Comparison of scenario Drop_5 with the other scenarios using common clips
Scenario Drop_5, with an average bitrate of 4171 kbps, and with six segments at the highest quality level and one at the lowest quality, has two clips in common with each of the other scenarios in the first super group. Considering Drop_5 has a much higher average bitrate than the other scenarios, it is not surprising that it achieves higher MOS in many cases. The exceptions are of most interest. There is no significant difference with UnstableHigh_1, where all segments are at the second highest quality and the average bitrate equals 2400 kbps. UnstableHigh_3 with FormulaOne_1 has similar MOS, but much lower MOS for Basketball_2, while UnstableLow_1 with an average bitrate of only 800 kbps and all segments at the second lowest quality achieves only slightly lower MOS. This suggests that the benefit in Drop_5 of having six segments at the highest quality, is lost by having one segment at the lowest quality, and that more effective use of bandwidth could be made by having all segments at the same quality, even if it would result in lower average bitrate.
Comparison of scenarios Spike_1–5 and UnstableHigh_1–3 using the common clip FormulaOne_1
Each scenario in group UnstableHigh had an average bitrate of about 2400 kbps, while those in group Spike had average bitrates in the range of 400 to 1028 kbps.
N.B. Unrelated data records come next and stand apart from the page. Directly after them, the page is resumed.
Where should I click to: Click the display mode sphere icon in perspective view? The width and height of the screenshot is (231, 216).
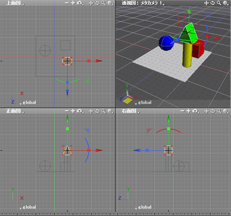tap(225, 3)
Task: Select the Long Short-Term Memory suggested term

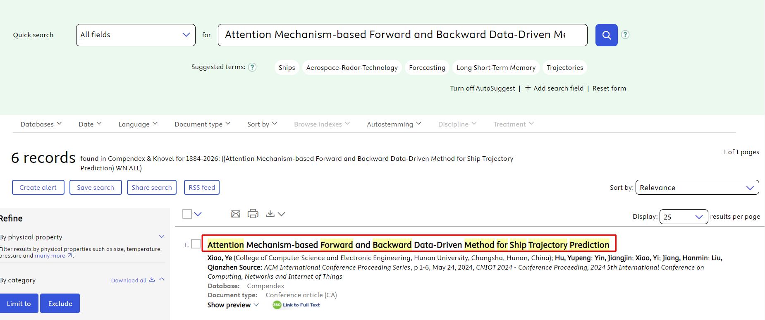Action: [496, 67]
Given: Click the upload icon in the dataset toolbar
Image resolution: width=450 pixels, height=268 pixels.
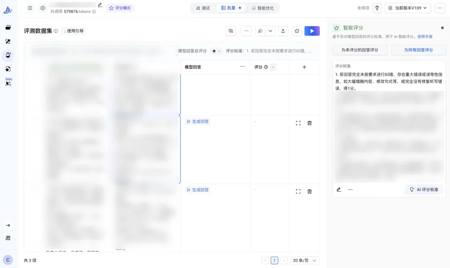Looking at the screenshot, I should (282, 30).
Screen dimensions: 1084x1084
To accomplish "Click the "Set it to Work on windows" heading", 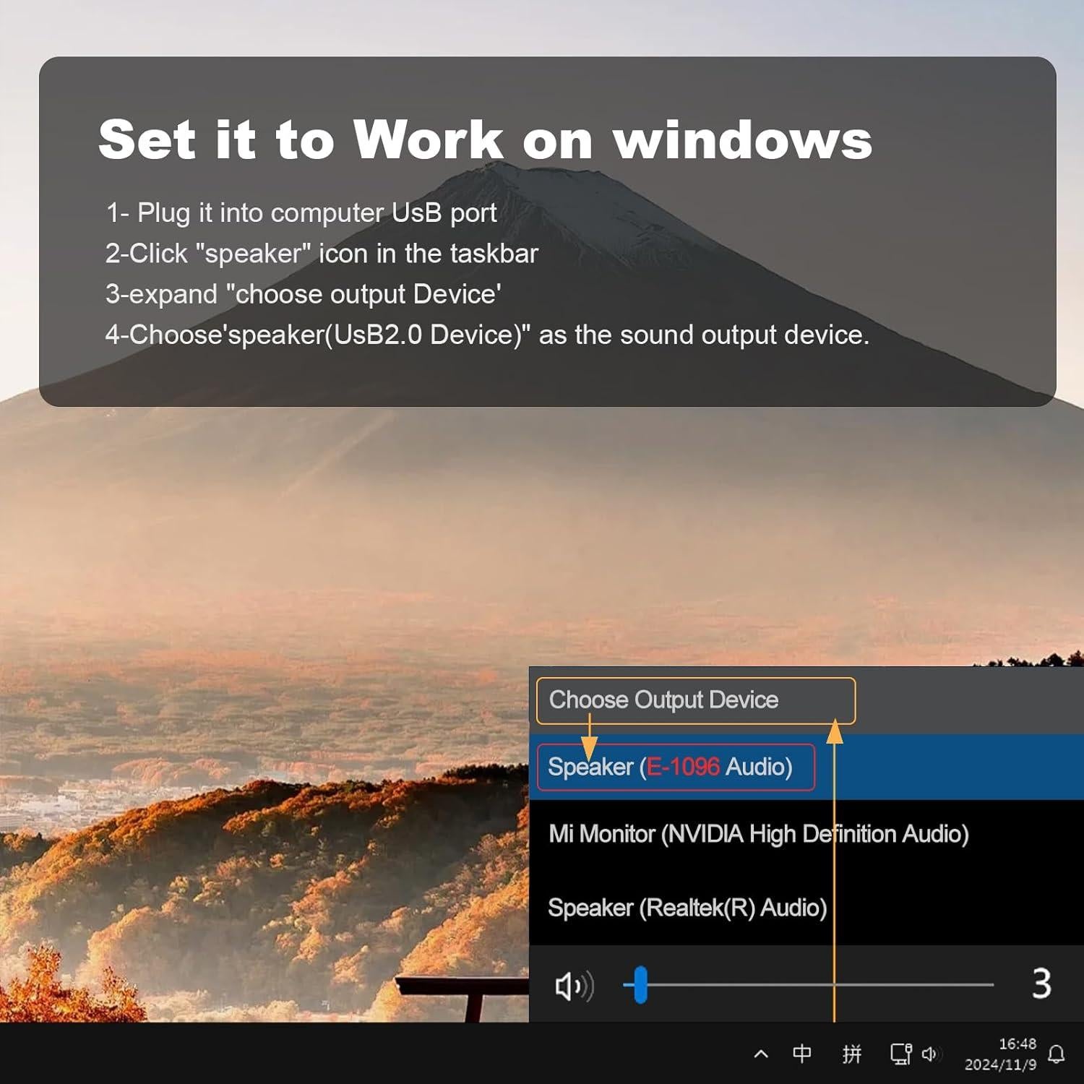I will coord(485,139).
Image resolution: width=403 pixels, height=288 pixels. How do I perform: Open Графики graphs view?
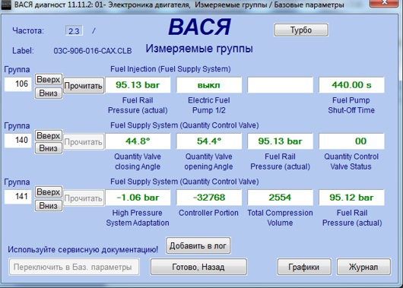304,267
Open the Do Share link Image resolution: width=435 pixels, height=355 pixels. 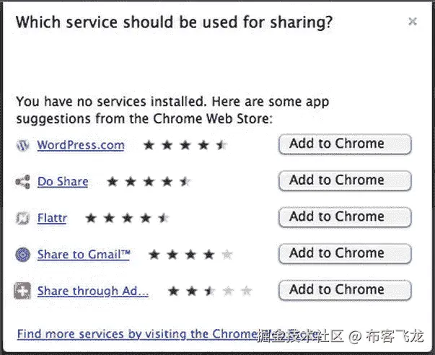point(63,182)
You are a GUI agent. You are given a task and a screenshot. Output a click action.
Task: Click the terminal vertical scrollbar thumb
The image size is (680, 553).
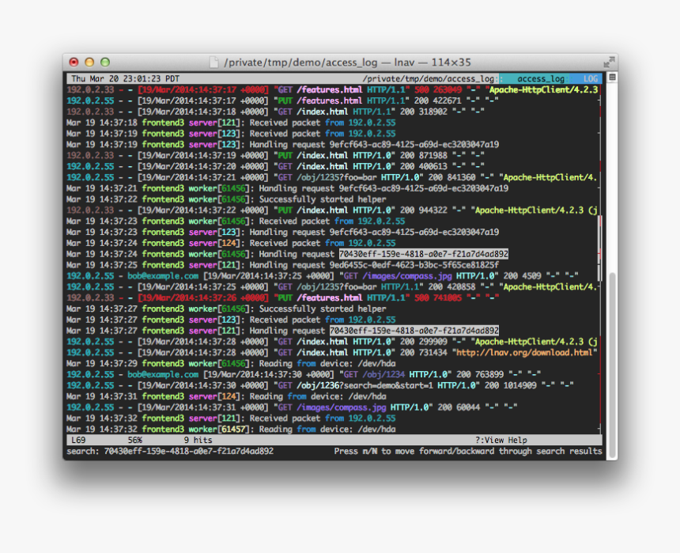tap(612, 364)
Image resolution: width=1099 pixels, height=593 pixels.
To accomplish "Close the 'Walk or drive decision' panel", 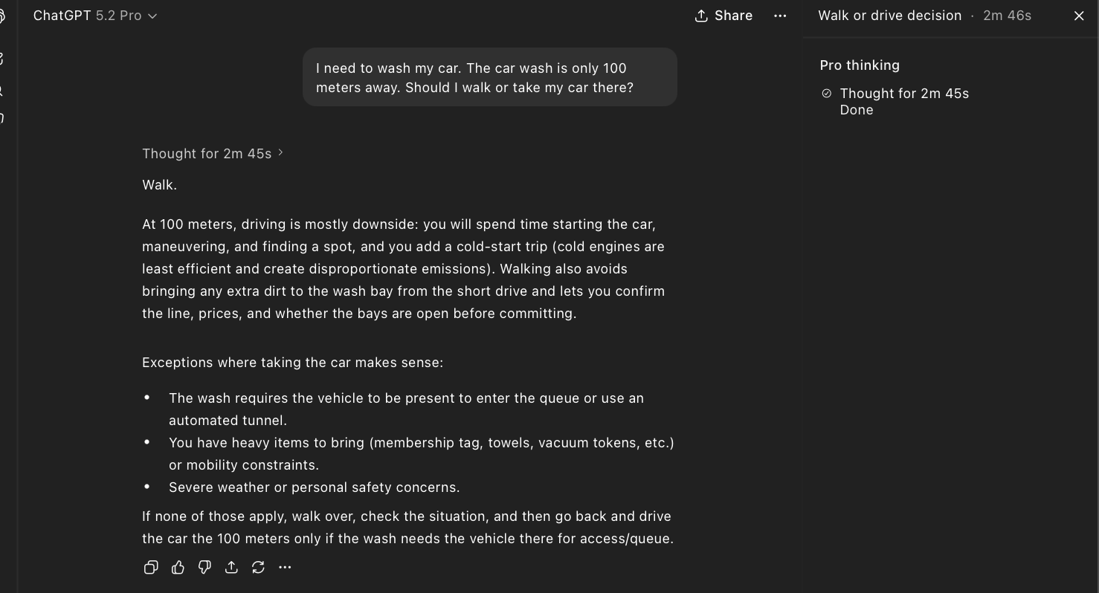I will (x=1078, y=15).
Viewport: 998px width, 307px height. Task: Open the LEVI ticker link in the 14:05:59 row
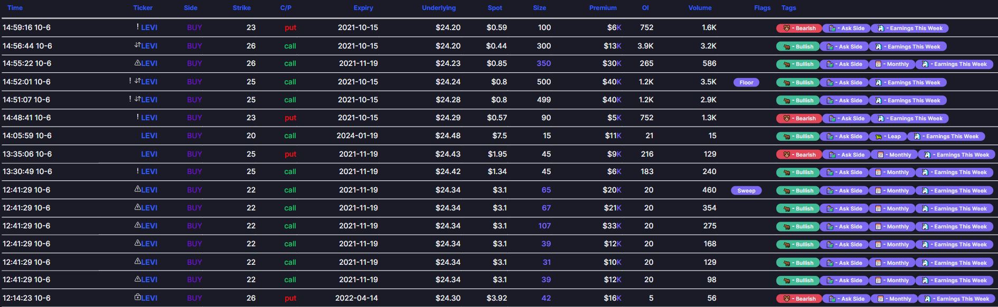point(149,136)
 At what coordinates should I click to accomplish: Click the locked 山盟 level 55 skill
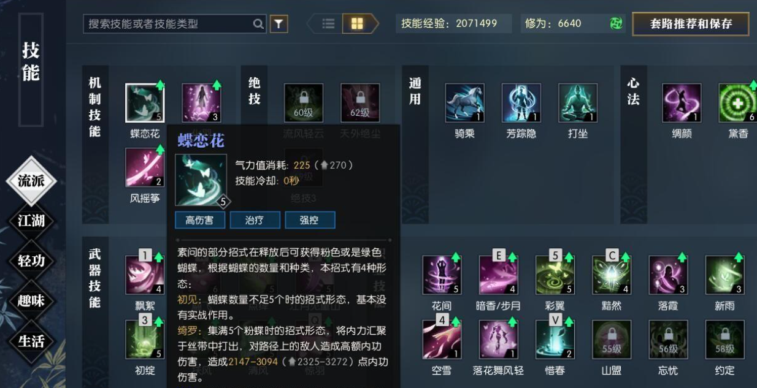[612, 340]
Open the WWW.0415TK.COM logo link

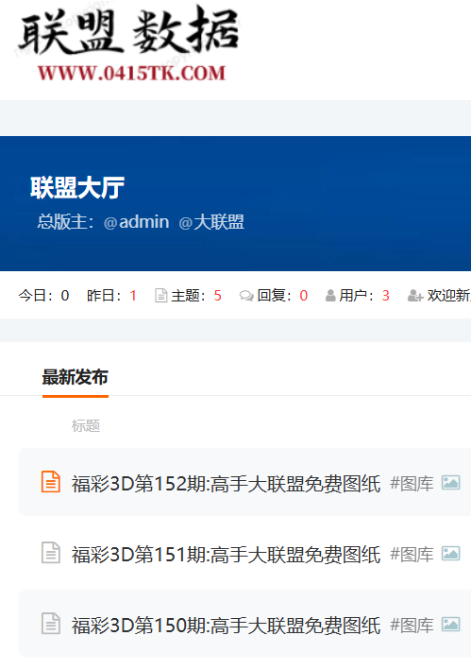131,73
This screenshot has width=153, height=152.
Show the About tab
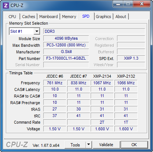121,17
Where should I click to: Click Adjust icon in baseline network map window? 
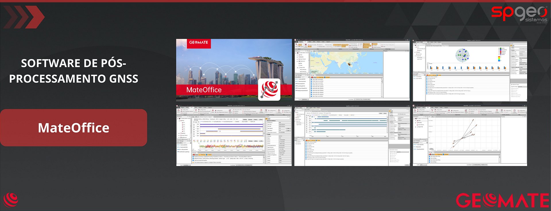click(449, 111)
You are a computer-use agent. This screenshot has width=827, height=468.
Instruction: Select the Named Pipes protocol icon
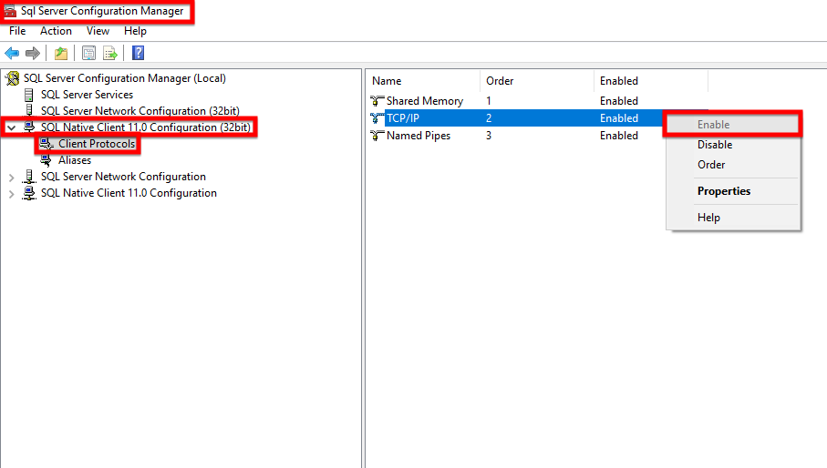[x=377, y=136]
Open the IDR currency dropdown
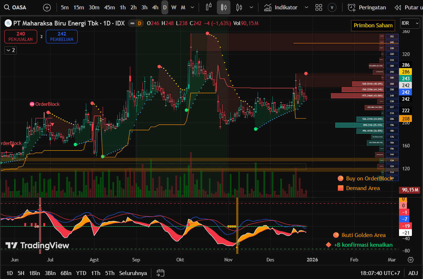The width and height of the screenshot is (423, 279). (410, 23)
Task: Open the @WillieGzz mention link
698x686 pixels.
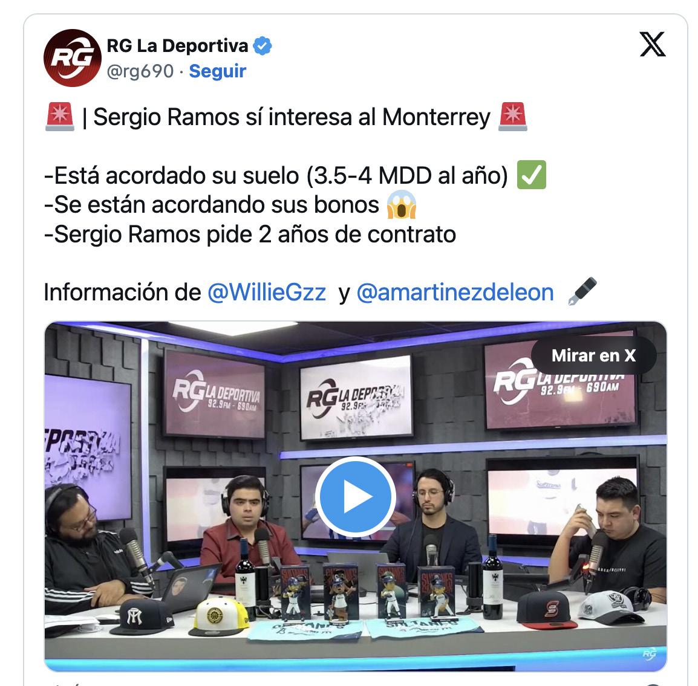Action: (267, 293)
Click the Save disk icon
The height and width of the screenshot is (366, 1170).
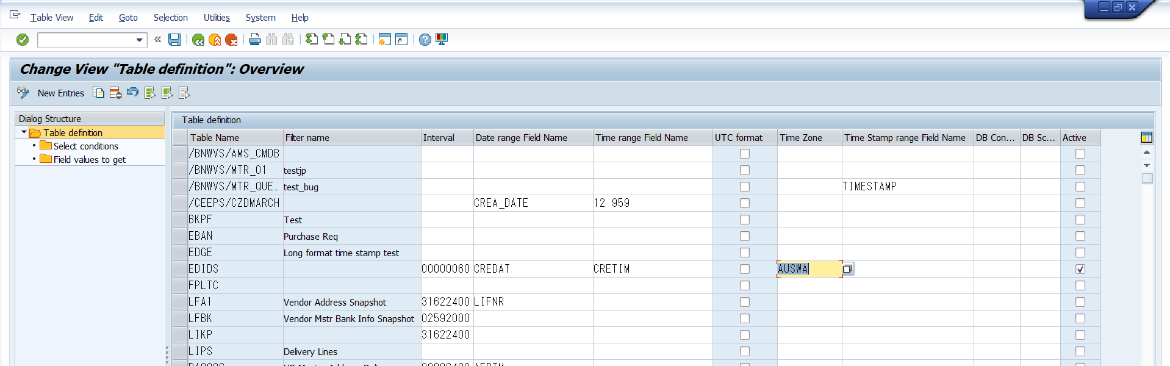click(174, 40)
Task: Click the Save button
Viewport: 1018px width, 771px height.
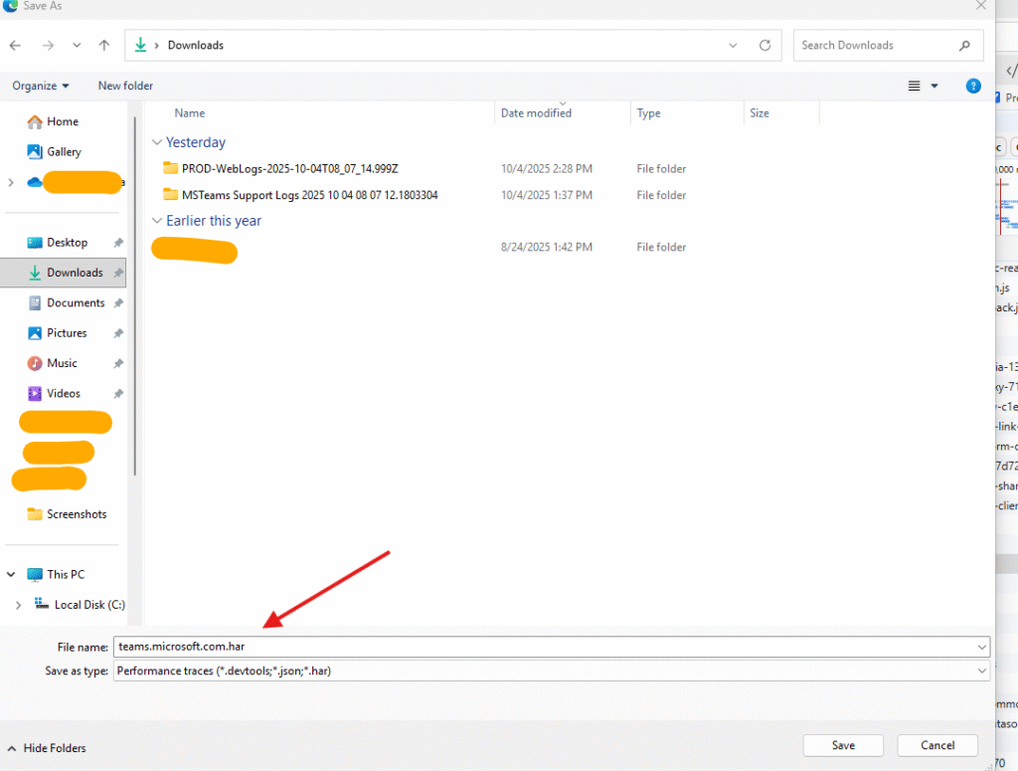Action: tap(843, 745)
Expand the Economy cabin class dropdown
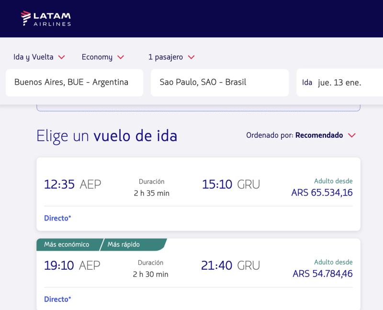Viewport: 383px width, 310px height. tap(97, 57)
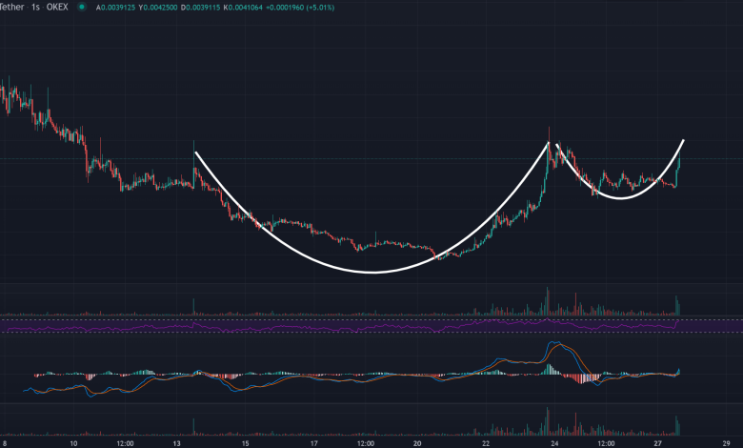Click date label 24 on time axis
This screenshot has height=448, width=743.
pos(552,443)
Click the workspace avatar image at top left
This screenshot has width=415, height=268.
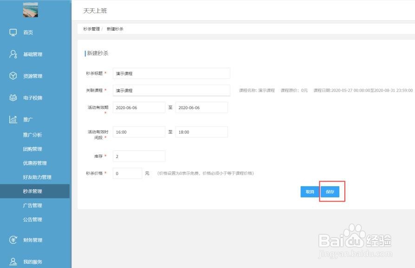coord(30,10)
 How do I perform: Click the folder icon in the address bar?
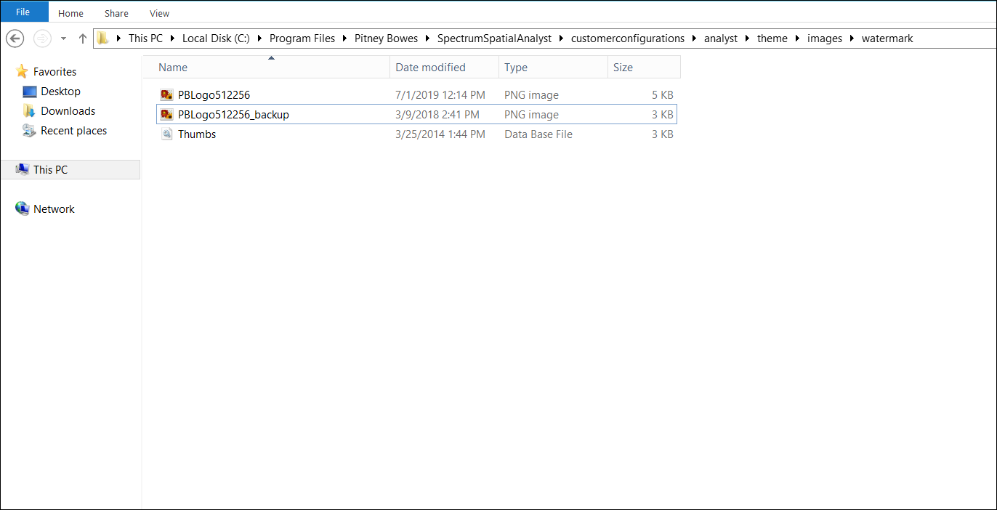pyautogui.click(x=102, y=38)
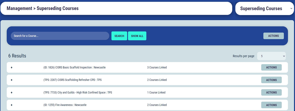This screenshot has height=111, width=295.
Task: Click the Search for a Course field
Action: click(x=60, y=36)
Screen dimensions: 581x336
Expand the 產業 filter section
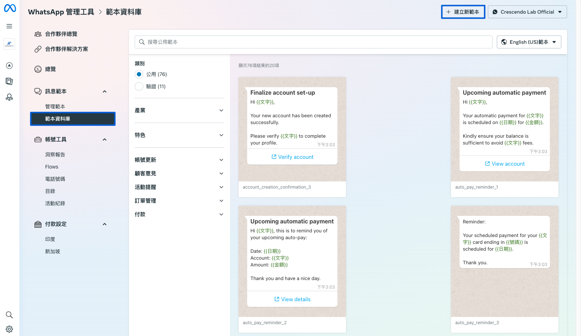click(179, 110)
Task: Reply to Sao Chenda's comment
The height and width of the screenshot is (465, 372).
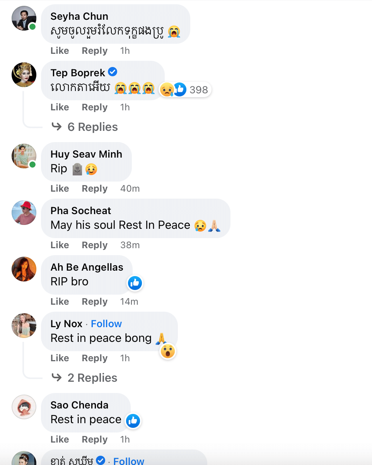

Compared to the scenarios in group Spike, UnstableHigh_1 with all segments at the second highest quality, used the higher bitrate to achieve higher MOS, UnstableHigh_2, with quality varying every segment between the lowest and highest quality, achieved lower MOS than all of the scenarios of group Spike despite having a much higher bitrate, although the difference in MOS was statistically significant in only three of the five scenarios. This suggests that delivering large variations of quality is an inefficient use of bandwidth.
Comparison of scenarios Spike_1–5 and UnstableLow_1–3 using the common clip Tennis_1
Each of the scenarios in group UnstableLow had an average bitrate of about 800 kbps, while those in group Spike had average bitrates in the range of 400 to 1028 kbps. From group UnstableLow, only UnstableLow_1 with constant quality at the second lowest level achieved consistent statistically significant improvements over the scenarios of group Spike with all segments at the lowest quality except the middle one at higher quality. This suggests that consistent quality, even at the second lowest level, is preferred to variable quality. UnstableLow_2–3 suggested some benefit from having fewer segments at the lowest quality level.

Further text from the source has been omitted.